Una sacudida que siento demasiado fuerte me hace despertar sobresaltado. Es uno de mis compañeros, que me avisa sobre la hora de la comida. A duras penas me levanto y camino para formarme en la fila. Los frijoles duros y el café con yodo son el manjar más delicioso. Me siento diferente. Definitivamente soy otro después de haber comido. El patio es grande, el piso de torta de cemento y allá en el fondo están los excusados, los chorros para bañarse, la pequeña pila para lavar la ropa. Los edificios manchados lo circundan: son los dormitorios de los reclusos, nuestros dormitorios. Cuento los pormenores de mi captura, me cuentan los pormenores de otras capturas. Algunas similares a la mía, otras totalmente diferentes. Una cosa común: el lujo de fuerza. Me acompañan en mi primer paseo por el patio; veo pasar a mi lado a uno de los dos hombres que me llevaron ante la presencia del jefe, que me mira de manera dura y hay una risa cínica en sus labios. Reparo en la garita en tres guardias de particular en su interior, armados de metralletas. Un poste de hierro en posición horizontal veda la entrada y salida a los vehículos. Allá en lontananza se ven árboles, verdura, libertad...

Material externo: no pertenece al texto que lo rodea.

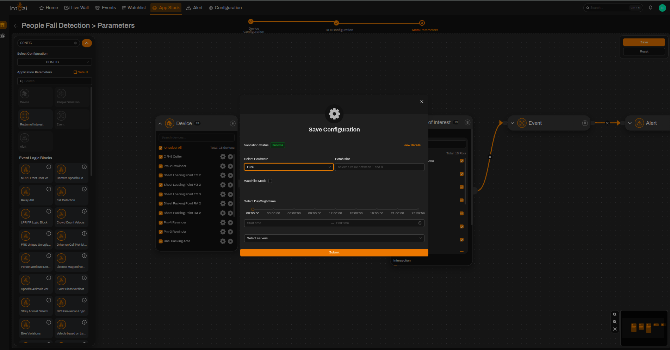Click the view details link
Image resolution: width=670 pixels, height=350 pixels.
click(x=412, y=145)
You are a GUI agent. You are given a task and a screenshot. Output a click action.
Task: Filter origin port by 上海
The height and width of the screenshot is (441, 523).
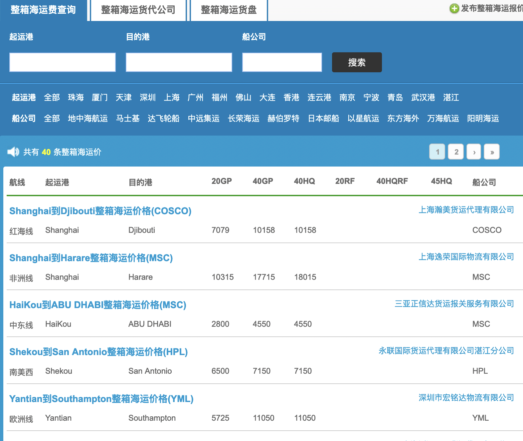172,98
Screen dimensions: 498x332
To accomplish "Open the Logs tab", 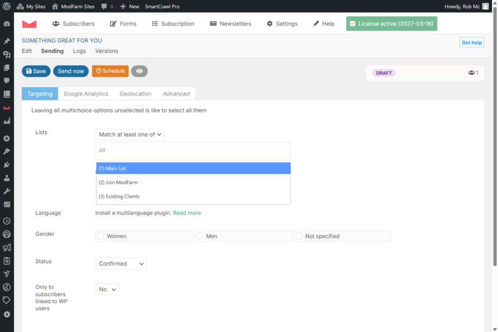I will coord(79,51).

Los días transcurren y no sé nada del exterior. Comienzo a pensar en la manera de salir, de escapar. He aprendido a desconfiar de todos, a pesar de que algunos me muestran simpatía. Creo que la mejor hora es por la tarde, cuando nos forman para entrar a los dormitorios. En ese instante se dedican a pasar lista y todos están atentos a la formación. Creo, realmente, que es el único momento medianamente favorable para una evasión, porque si logro quedarme en la esquina que forma la pared del cuarto en el que estuve el primer día y la pared que da a los excusados, puedo subir al techo y arrastrarme hasta la orilla exterior para saltar. A esa hora sólo queda un tipo en la puerta de salida, pues aún los de la garita se dedican a ordenar las formaciones. Además, soy casi de los últimos de la lista, pues no la pasan por orden alfabético sino por la fecha de ingreso. Y yo soy de los últimos. Otro punto a mi favor: es sábado. El día en que les dan mayor libertad a los guardianes, cuando ingieren algo de licor, fuman con tranquilidad y forman tertulias hasta más tarde. Pasado mañana lo intentaré. Del momento del salto hasta que se den cuenta, habrán transcurrido catorce minutos por lo menos, durante los cuales podré correr y correr en busca de la salida hacia la libertad, hacia la búsqueda de mi familia, hacia la vida.
*
Hoy es sábado. Ha pasado el almuerzo y está lloviendo. Mis nervios tensos. Consigo correas para mis zapatos. Me prestan un saco. Camino de un lado a otro, ansioso, viendo cómo los minutos caen unos tras otros para acumularse en más horas, en más tiempo de reclusión, en más infamia. El tiempo pasa raudo. Llaman a formar filas. Me quedo detrás de la pared, entre los excusados y el calabozo, tenso como nunca. Pasan los hombres de la garita riéndose a carcajadas y en ese preciso instante salto para asirme del alero. Hago un esfuerzo tremendo para encaramarme al techo, por el que me arrastro, llego al otro extremo y me descuelgo antes de saltar. Quedo acurrucado y quieto un instante, escuchando hasta el más mínimo ruido. Nadie se ha dado cuenta y entonces inicio la carrera. Me escabullo entre los árboles y sigo el pequeño sendero que se extiende a través de la maleza rumbo al exterior. Quizá han transcurrido dos, tres minutos desde el momento del salto, pero siento una eternidad. Corro desesperado y de pronto freno. Hay otra garita con gente uniformada. Son guardias. Veo la puerta que comunica con la calle, pero no puedo pasar sin que me descubran. Entonces decido tomar el camino de la derecha en carrera desesperada para alejarme de esos hombres, de esas armas, de esa negación de la libertad. Siento el aroma vivificante de la naturaleza y la caricia enternecedora del aire. De pronto, por uno de los caminos aledaños pasa un pelotón de guardias que me obliga a tirarme al suelo y a permanecer quieto durante un momento. Afortunadamente no son perseguidores. El aire parece enrarecerse, los pájaros guardan silencio y en la lejanía, rumbo de la prisión, se escucha la sirena amenazadora que me indica que se han dado cuenta de la fuga y les dice a los guardias que acabo de ver que deben dispersarse para buscarme. Estoy desesperado, avanzo sigiloso a veces, en carrera veloz cuando lo creo conveniente. Escucho el ruido del motor de una motocicleta; me tiro tras el matorral que tengo enfrente y me espino las manos y la cara. Veo luces brillantes en el cielo lanzadas para iluminar el ambiente y, por un momento, se dibuja ante mis ojos la silueta de una malla alta que comunica con la calle. Avanzo. Me arrastro, corro, me detengo, vuelvo a correr y cuando la tengo enfrente paro de golpe. ¿Y si está electrizada? ¿Cómo hacer para averiguarlo?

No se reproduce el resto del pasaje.